O componente genético assusta muita gente, mas pode ser vencido. Segundo a nutricionista Virgínia Nascimento, vice-presidente da Associação Brasileira de Nutrição, é possível emagrecer sem fórmulas mágicas e excessos. A eficiência da dieta está relacionada, por exemplo, à introdução de alimentos como vegetais no cardápio diário, para que as combinações mais calóricas sejam uma exceção.

- Na minha época, macarronada e frango assado eram pratos de domingo. Hoje a repetição frequente do que engorda nos leva ao erro - acredita.

Mais do que estar de dieta é preciso planejar a dieta, afirma a psicóloga Mônica Duchesne, coordenadora da área de psicologia do Grupo de Obesidade e Transtornos Alimentares do Instituto Estadual de Diabetes e Endocrinologia. Ela defende que devemos evitar ou saber o que fazer em possíveis situações de descontrole, como festas:

- É fundamental planejar as situações de risco do dia seguinte e proteger o ambiente de casa. É muito fácil o marido fazer uma pizza e pensar que a mulher de dieta é que tem que se controlar. Mas já imaginou quanto de autocontrole ela terá que ter numa situação dessa? - diz ela.

A psicóloga alerta para os perfis compulsivo e permissivo:

- O compulsivo é perfeccionista, tem um mecanismo de "tudo ou nada" e quando come uma coisa a mais já sai da dieta por dias. O permissivo é aquele que diz "só por hoje" ou "eu mereço". Nenhum dos dois é legal - explica.
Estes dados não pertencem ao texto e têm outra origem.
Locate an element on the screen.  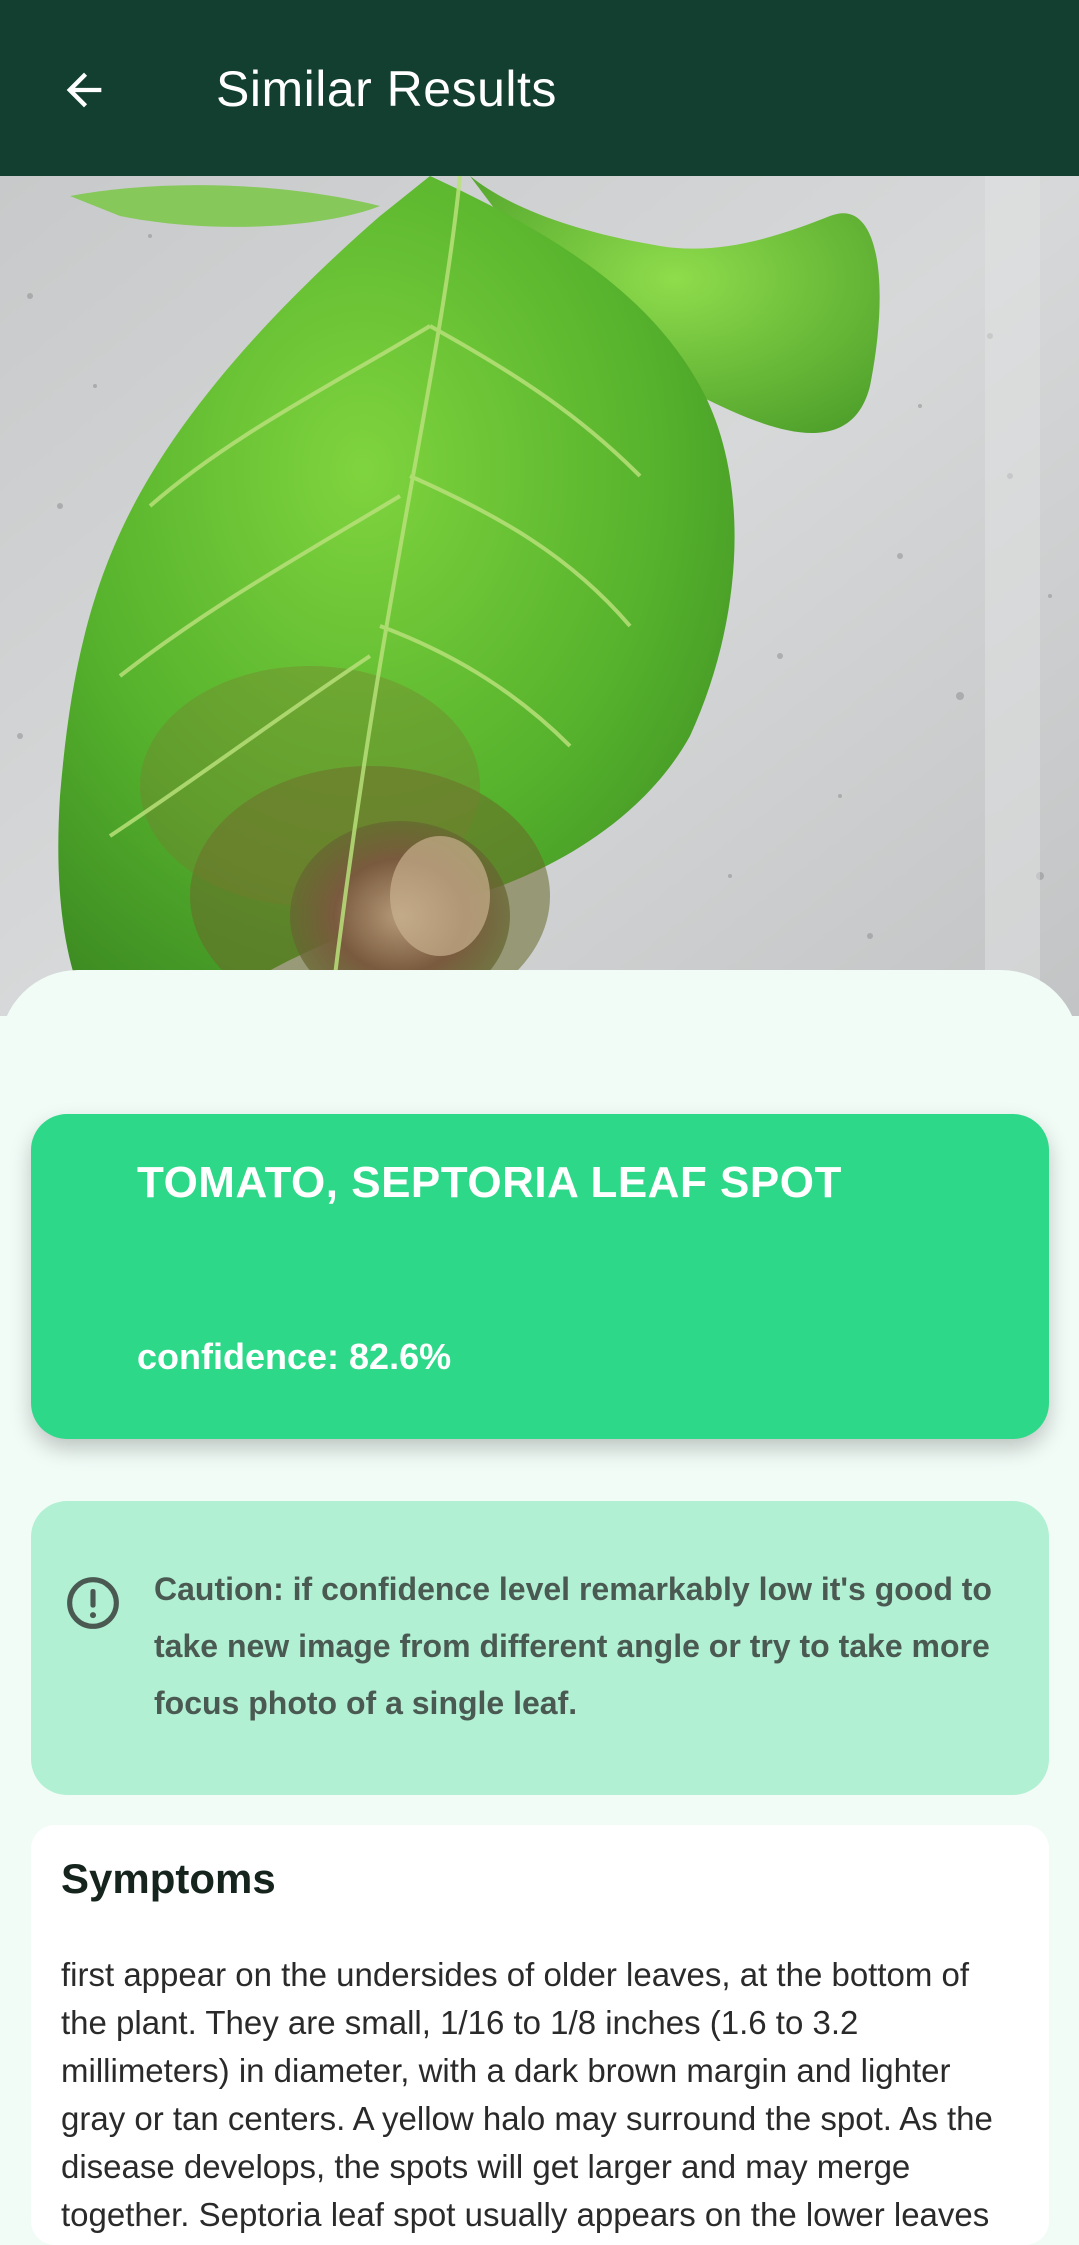
symptoms-heading: Symptoms is located at coordinates (168, 1878).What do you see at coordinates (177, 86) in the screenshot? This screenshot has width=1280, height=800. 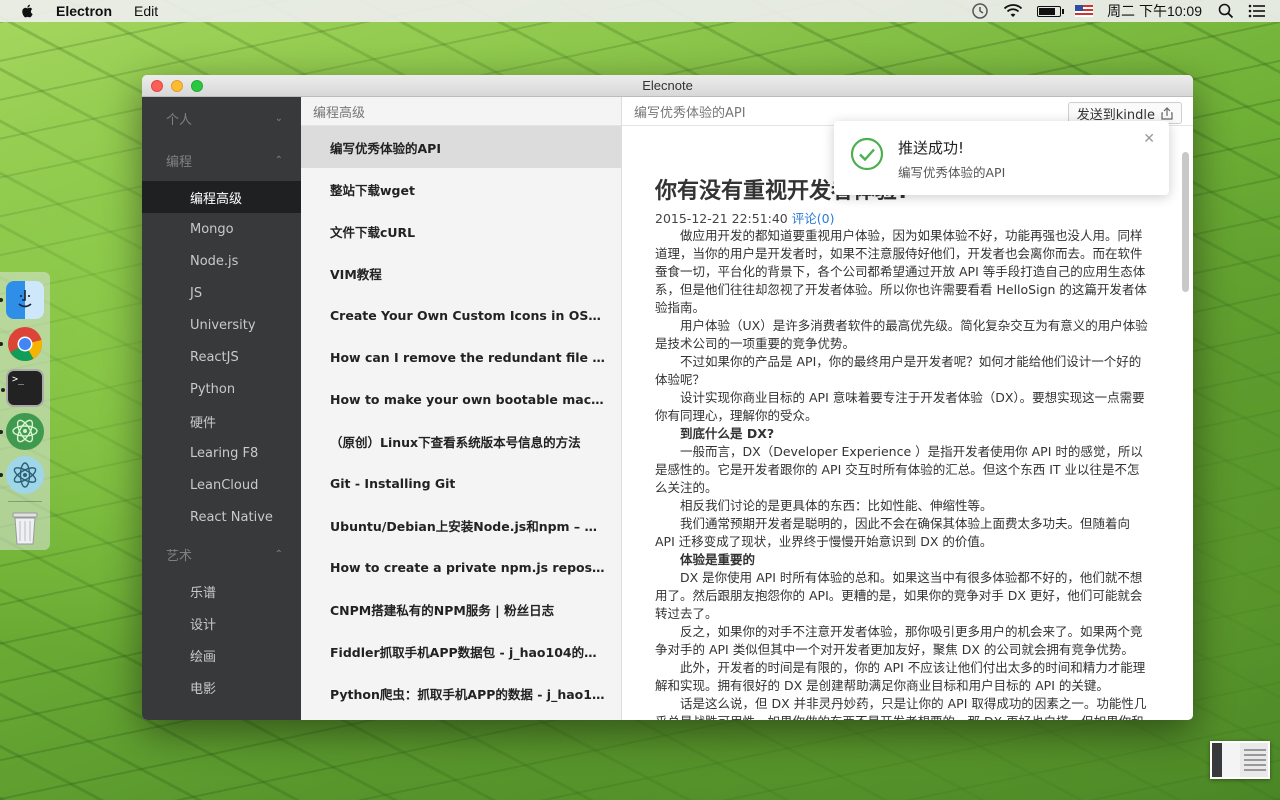 I see `minimize-window-button` at bounding box center [177, 86].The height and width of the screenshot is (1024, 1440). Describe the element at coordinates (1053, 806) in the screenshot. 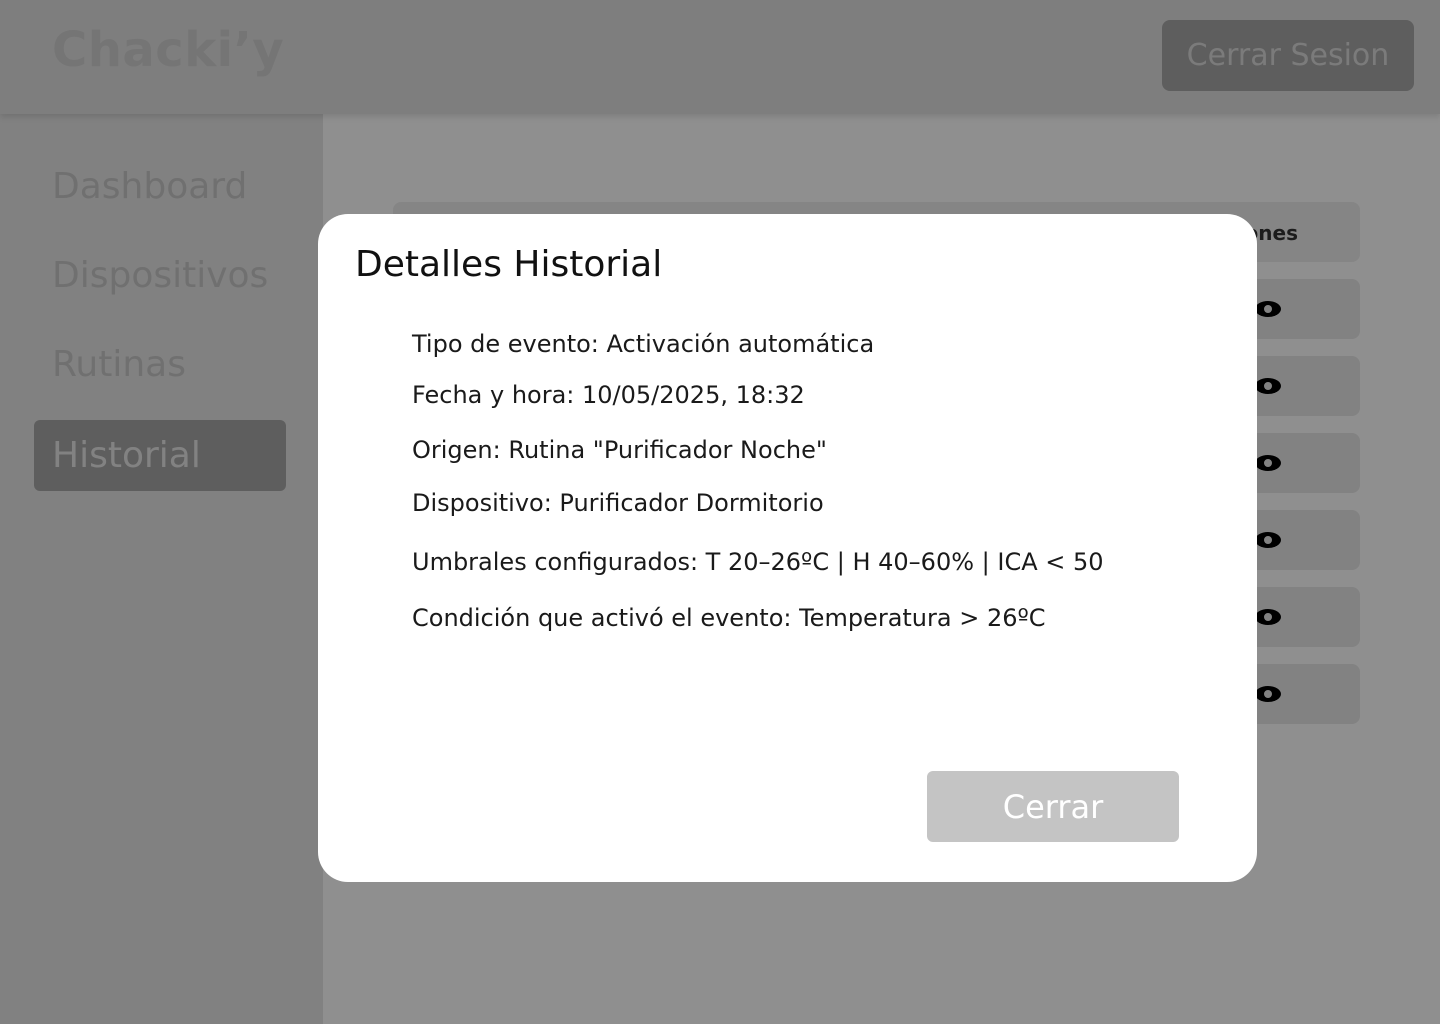

I see `close-button: Cerrar` at that location.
Com os hábitos refeitos e as estratégias de defesa em dia, o obeso ainda se depara com os mecanismos de defesa do próprio organismo, sinais de alerta que disparam quando se perde peso.

- Nosso corpo não sabe se perdemos peso porque queremos ou porque estamos em privação no deserto. Quanto mais massa magra tivermos, maior nosso gasto metabólico de repouso, responsável por 70% do nosso peso; de 25% a 30% são de atividade física e apenas 5% de alimentação - explica Godoy, defensor dos medicamentos para tratamento da obesidade. Segundo ele, o obeso precisa da ajuda das drogas, senão fica muito difícil.

O cardiologista Cláudio Domênico ressaltou que em alguns países a preocupação com a obesidade levou a medidas de restrição à indústria. Num artigo publicado na revista científica "British Medical Journal", especialistas recomendam a taxação de 20% do fast food para subsídio de alimentos saudáveis.

Domênico aponta ainda a força de vontade e o papel da família como decisivos na luta contra a doença.

- A força está dentro de nós. Obesidade envolve mudança de comportamento e de cabeça - diz.